**EXERCISE INSTRUCTIONS**: Would you restate, exactly as they appear, the lines from the one containing "739x321 pixels." through the end of the data below?

(Collected data)

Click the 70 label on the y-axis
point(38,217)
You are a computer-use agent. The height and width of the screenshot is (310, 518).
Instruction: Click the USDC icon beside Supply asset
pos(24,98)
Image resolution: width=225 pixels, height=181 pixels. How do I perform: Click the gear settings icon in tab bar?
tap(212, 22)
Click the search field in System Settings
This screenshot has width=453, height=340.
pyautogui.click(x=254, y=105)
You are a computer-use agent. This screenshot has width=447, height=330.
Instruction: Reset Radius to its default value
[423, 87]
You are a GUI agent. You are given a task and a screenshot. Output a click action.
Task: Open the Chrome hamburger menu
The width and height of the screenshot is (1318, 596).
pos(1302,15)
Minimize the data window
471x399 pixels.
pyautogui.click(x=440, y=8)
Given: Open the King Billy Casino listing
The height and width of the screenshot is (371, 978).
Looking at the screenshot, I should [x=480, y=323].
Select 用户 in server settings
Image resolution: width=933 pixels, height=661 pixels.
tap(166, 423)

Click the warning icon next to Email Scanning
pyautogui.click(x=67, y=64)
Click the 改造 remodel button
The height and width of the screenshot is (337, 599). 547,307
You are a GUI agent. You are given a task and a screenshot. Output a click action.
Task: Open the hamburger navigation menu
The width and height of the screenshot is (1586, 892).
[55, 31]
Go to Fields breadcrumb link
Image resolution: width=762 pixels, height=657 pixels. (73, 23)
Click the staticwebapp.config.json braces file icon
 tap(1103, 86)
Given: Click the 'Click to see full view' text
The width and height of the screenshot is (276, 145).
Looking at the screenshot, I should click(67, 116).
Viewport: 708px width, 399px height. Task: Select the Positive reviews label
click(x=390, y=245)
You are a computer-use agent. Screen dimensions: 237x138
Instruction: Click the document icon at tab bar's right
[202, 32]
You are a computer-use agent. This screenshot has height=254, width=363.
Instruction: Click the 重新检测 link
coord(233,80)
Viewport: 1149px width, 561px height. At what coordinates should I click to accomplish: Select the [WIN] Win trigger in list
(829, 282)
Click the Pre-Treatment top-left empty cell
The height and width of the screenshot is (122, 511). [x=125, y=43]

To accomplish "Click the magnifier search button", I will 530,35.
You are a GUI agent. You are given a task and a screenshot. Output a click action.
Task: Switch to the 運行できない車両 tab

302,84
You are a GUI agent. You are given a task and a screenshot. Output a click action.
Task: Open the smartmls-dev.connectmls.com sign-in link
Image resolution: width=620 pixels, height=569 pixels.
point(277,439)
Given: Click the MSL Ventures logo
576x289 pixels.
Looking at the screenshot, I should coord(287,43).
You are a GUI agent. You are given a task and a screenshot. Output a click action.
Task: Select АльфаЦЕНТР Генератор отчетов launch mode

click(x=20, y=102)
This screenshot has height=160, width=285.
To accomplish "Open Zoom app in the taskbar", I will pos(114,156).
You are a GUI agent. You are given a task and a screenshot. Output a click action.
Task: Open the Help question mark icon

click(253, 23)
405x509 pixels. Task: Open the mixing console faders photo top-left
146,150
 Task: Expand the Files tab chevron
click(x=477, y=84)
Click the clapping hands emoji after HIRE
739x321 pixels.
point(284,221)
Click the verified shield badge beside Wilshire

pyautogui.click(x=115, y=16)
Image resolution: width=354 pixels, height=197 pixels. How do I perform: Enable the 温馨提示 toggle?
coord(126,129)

**EXERCISE ANSWER**:
739x321 pixels.
point(284,221)
Click the verified shield badge beside Wilshire

pyautogui.click(x=115, y=16)
Image resolution: width=354 pixels, height=197 pixels. How do I perform: Enable the 温馨提示 toggle?
coord(126,129)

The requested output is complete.